AdvaMed, the medical device industry’s trade association, has announced a new ad campaign to push Congress to repeal the device tax.
This past week, the organization also released a study showing that the price of hip and knee implants has fallen since 2007 because of pricing pressures from hospitals.
“This is the way of the double jeopardy the industry is placed under, ” Dave Dvorak, CEO of Zimmer Holdings, Inc. and chairman of AdvaMed told our friends at MassDevice. “We have the device tax directly upon us and then customers who are expecting us to absorb a piece of what they’re being asked to take on to finance healthcare reform.”
The ads, scheduled to start running in online and print outlets on September 26, 2013, reportedly says repeal efforts could save 43, 000 jobs, save billions and improve the U.S. industry’s global competitiveness.
“Congress must act now for jobs & medical innovation, ” the ad states. “The medical device tax has already cost medical technology companies more than $1 billion this year alone.”
Britt: “Soaring Margins”
The ad announcement came on the same day that The Wall Street Journal’s MarketWatch ran a story by Russ Britt saying the device tax was put in place in the first place because device makers had “soaring margins” in the decade prior to the passage of Obamacare.
Britt wrote that seven core medical-device makers on the S&P 500 at the end of 2009 had nearly tripled their net margins, to 14.3% on average from 5% in 1999. “Sales of the device makers more than tripled in that time frame, growing more than 264%. Meanwhile, earnings for the seven companies ballooned more than ten-fold, leaping to $6.3 billion from $585 million.”
“Companies like Stryker Corp., which said recently it would have to lay off personnel as a result of the tax, managed to stretch its margin from 1% in 1999 to more than 16.5% in 2009.”

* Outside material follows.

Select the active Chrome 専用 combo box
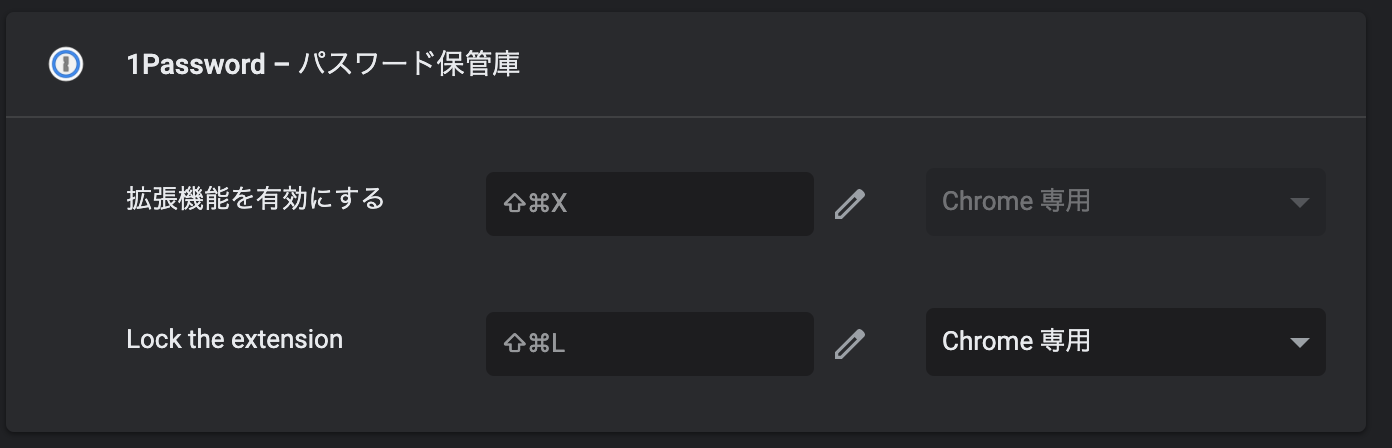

Since 2009, Britt wrote the average margin for those seven companies has kept inching up. For the 2012 fiscal year, the average margin grew to 16.1% from that 14.3% figure. “Most companies hovered around the same margin percentages they had achieved by 2009, but a few made some significant strides. One was industry leader Medtronic Inc., whose margin swelled to 21.2% from 14.9% in 2009. That was up from 11% in 1999.”
“Another thing to keep in mind, ” added Britt, “is that while other health-care sectors such as biotech and pharmaceuticals may have healthier margins of anywhere from 20% to 30%, those figures stayed fairly consistent from 1999 to 2009 and, thus, weren’t targeted in the same way as medical-device makers. Meanwhile, insurers, hospitals and such specialty sectors as pharmaceutical distributors have margins that are only a fraction of device makers—usually ranging from 1% to 5%—and they have changed little since 1999.”
AdvaMed has to try to get rid of the tax, but the road is steep.